Why You’ll Love These High-Protein Vegan Lactation Brownies

These high-protein vegan lactation brownies check so many boxes:

  • Lactation-supportive ingredients. Oat flour, flax meal, and soy are all traditional go-tos for breastfeeding snacks. While nothing can guarantee more milk, these brownies fit beautifully into a nutrient-dense breastfeeding diet.
  • High-protein and satisfying. Between soy milk, and a scoop of chocolate protein powder, each brownie delivers a steady hit of plant protein.
  • Fibre-rich for steady energy. Yam, oat flour, flax, and walnuts create a slow-release carb situation, so you’re less likely to crash between feeds.
  • Healthy fats for hormone support. Flax and walnuts bring in omega-3s and monounsaturated fats, which can support overall hormone health and satiety.
  • Great for everyone, not just breastfeeding moms. These brownies make an amazing afternoon snack, post-workout bite, or dessert for the whole family.
  • Naturally dairy-free and egg-free. They’re vegan by design, so they work for mixed-diet households and anyone with dairy or egg allergies.
  • Minimal-effort baking. Boil (or microwave) the yam, blend, fold, bake. That’s it. No fancy equipment, no complicated steps.

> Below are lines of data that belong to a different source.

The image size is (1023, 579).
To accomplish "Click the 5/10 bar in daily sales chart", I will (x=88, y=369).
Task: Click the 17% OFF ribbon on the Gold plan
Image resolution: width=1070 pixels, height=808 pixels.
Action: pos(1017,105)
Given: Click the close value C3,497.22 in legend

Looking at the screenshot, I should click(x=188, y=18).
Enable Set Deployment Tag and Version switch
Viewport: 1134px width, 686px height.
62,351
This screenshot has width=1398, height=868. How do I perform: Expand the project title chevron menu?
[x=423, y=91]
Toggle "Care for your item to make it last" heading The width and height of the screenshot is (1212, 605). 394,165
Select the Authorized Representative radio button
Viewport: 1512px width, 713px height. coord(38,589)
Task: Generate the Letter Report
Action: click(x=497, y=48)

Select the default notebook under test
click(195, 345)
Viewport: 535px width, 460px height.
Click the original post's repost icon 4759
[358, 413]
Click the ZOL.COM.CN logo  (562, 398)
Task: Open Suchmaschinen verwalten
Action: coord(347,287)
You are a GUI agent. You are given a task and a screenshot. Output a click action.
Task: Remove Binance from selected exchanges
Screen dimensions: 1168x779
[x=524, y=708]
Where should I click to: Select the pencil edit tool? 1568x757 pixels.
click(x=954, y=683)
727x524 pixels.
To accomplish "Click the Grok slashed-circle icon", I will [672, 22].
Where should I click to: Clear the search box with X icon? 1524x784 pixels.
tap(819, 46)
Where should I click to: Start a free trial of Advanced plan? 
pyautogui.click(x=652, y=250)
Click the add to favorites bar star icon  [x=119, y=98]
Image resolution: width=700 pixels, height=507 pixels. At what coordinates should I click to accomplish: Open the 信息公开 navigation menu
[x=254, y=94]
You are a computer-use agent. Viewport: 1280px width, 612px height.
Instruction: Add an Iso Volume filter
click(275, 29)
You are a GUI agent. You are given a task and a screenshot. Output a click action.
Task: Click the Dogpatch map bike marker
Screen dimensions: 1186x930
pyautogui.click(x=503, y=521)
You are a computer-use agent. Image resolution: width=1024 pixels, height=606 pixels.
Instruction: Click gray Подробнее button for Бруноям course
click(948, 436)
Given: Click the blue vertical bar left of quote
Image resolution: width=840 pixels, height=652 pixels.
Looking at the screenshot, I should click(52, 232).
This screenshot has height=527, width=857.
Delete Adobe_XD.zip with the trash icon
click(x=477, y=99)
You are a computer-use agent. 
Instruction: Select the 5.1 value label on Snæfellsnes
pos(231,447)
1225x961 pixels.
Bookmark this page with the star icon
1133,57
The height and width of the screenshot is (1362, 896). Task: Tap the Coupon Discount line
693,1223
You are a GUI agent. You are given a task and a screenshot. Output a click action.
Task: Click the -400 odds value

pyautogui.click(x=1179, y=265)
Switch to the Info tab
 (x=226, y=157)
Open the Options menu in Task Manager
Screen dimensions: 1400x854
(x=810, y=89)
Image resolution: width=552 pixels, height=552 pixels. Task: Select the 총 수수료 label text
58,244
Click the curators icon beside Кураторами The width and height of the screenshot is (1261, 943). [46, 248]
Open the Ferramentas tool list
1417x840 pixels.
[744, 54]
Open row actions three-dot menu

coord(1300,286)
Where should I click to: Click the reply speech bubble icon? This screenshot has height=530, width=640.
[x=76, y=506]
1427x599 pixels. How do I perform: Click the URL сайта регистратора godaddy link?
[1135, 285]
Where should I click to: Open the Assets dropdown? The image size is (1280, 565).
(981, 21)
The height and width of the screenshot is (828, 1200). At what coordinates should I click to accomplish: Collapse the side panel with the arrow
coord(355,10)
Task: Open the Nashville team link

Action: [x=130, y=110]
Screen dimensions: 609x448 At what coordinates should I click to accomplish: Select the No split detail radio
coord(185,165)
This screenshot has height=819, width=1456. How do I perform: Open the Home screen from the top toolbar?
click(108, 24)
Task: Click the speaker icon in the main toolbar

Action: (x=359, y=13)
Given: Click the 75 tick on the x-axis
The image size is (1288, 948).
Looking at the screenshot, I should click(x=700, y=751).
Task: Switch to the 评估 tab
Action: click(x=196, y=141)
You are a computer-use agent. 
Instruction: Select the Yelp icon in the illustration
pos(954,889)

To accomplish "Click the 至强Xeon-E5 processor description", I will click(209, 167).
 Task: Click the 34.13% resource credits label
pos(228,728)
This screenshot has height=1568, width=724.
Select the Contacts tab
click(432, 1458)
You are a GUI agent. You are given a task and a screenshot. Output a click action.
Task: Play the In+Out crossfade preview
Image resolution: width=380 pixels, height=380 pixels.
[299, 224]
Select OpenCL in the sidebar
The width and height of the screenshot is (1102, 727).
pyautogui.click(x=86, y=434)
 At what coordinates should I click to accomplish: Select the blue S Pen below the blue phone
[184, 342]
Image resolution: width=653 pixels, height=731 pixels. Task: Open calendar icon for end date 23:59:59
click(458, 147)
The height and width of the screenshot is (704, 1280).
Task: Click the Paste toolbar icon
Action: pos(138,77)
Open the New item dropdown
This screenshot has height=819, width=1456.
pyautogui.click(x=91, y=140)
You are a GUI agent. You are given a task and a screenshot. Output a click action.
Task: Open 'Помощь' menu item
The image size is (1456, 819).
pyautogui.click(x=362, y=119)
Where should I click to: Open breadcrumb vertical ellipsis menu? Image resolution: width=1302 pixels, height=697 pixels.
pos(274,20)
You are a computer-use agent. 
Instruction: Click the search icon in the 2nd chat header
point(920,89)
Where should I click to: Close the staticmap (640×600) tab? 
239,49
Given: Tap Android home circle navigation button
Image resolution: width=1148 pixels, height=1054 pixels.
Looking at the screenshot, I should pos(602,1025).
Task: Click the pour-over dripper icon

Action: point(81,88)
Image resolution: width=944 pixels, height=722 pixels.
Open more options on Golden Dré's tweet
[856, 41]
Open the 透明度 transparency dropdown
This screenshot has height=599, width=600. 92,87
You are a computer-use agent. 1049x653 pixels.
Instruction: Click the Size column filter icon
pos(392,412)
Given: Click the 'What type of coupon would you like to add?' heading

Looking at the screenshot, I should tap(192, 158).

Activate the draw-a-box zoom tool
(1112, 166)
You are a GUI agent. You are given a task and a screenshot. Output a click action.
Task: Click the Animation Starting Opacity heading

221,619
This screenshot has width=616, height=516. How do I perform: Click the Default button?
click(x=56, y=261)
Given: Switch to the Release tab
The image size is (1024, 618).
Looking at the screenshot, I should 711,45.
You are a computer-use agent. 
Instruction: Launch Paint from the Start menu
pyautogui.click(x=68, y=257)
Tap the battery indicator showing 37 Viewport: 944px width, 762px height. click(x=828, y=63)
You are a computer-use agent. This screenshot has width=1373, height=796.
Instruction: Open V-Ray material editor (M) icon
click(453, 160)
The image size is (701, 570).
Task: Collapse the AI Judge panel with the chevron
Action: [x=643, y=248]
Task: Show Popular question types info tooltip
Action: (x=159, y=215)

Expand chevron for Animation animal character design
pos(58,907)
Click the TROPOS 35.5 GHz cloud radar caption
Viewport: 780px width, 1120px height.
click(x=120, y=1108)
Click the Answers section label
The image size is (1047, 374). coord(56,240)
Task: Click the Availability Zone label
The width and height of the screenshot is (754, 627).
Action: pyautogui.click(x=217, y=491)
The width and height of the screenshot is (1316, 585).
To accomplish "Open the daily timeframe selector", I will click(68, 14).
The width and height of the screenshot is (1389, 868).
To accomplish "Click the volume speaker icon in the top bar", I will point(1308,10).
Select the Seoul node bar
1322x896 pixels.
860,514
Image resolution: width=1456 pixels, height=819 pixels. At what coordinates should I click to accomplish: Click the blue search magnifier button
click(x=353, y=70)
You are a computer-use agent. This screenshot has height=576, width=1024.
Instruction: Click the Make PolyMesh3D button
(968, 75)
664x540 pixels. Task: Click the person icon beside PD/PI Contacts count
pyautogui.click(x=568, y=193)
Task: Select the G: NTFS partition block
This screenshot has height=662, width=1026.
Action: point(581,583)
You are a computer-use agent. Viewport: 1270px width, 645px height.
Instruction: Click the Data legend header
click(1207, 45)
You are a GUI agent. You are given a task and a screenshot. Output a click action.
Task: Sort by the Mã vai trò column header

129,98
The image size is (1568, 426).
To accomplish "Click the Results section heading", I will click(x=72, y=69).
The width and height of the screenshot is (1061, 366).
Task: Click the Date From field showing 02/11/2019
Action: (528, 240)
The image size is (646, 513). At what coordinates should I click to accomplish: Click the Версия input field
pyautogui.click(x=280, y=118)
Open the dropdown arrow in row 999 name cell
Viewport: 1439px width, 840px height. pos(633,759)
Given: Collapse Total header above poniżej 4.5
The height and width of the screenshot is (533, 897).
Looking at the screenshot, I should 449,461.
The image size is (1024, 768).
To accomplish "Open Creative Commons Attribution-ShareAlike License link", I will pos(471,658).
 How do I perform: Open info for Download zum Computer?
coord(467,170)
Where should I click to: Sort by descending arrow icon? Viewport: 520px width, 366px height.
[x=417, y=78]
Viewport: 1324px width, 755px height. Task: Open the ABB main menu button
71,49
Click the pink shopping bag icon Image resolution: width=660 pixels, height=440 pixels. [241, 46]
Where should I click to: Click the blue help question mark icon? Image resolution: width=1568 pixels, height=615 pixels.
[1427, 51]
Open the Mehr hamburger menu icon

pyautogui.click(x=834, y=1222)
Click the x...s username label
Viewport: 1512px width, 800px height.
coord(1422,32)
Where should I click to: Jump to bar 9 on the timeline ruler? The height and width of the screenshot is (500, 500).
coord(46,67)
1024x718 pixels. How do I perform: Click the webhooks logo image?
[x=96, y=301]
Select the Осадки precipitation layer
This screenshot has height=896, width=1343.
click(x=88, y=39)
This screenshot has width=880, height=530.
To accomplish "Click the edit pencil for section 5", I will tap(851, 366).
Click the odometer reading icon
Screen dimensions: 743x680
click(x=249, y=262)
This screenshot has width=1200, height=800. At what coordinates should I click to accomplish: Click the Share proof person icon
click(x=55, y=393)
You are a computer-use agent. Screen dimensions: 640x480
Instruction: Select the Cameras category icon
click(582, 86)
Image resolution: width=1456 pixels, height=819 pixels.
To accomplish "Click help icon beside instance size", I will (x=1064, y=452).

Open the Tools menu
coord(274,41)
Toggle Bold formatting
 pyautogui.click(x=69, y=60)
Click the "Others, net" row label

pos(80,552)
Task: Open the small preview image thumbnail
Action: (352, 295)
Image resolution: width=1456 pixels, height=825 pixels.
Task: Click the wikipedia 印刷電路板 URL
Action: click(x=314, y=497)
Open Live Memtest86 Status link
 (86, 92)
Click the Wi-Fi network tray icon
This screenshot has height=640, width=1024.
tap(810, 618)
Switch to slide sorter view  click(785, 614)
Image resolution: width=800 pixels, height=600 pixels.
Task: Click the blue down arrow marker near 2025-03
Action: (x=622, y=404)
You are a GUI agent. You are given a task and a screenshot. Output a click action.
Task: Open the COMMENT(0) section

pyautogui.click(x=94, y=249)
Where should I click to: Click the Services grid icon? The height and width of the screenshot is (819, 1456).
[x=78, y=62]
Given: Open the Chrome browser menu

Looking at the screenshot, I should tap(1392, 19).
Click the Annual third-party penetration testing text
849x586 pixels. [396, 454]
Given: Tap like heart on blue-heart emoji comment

What You Need To Make These High-Protein Vegan Lactation Brownies

You don’t need anything wild to make these high-protein vegan lactation brownies. However, each ingredient does play a specific role in texture, flavor, and nutrition:

  • Boiled and mashed yam – Adds moisture, natural sweetness, and a fudgy texture, plus beta-carotene and fibre.
  • Plain vegan yogurt – Brings moisture and healthy fats, while being low calorie.
  • Soy milk – Boosts protein and keeps the batter pourable. You can swap, but soy gives the best protein bump.
  • Coconut sugar – Gently sweet, with a caramel note and lower glycemic impact than refined white sugar.
  • Oat flour – Adds that classic “lactation cookie” vibe, extra fibre, and satisfying chew.
  • Chocolate vegan protein powder – Deepens the chocolate flavor and drives up the protein count.
  • Cacao powder – For rich, dark chocolate brownie energy.
  • Flax meal – A classic lactation-friendly ingredient, plus fibre and healthy fats to help keep you full.
  • Baking powder + salt + vanilla – For lift, balance, and flavor.
  • Walnuts (optional but recommended) – For crunch, omega-3s, and more healthy fats. They raise the calories and fat slightly but also make each brownie more satisfying.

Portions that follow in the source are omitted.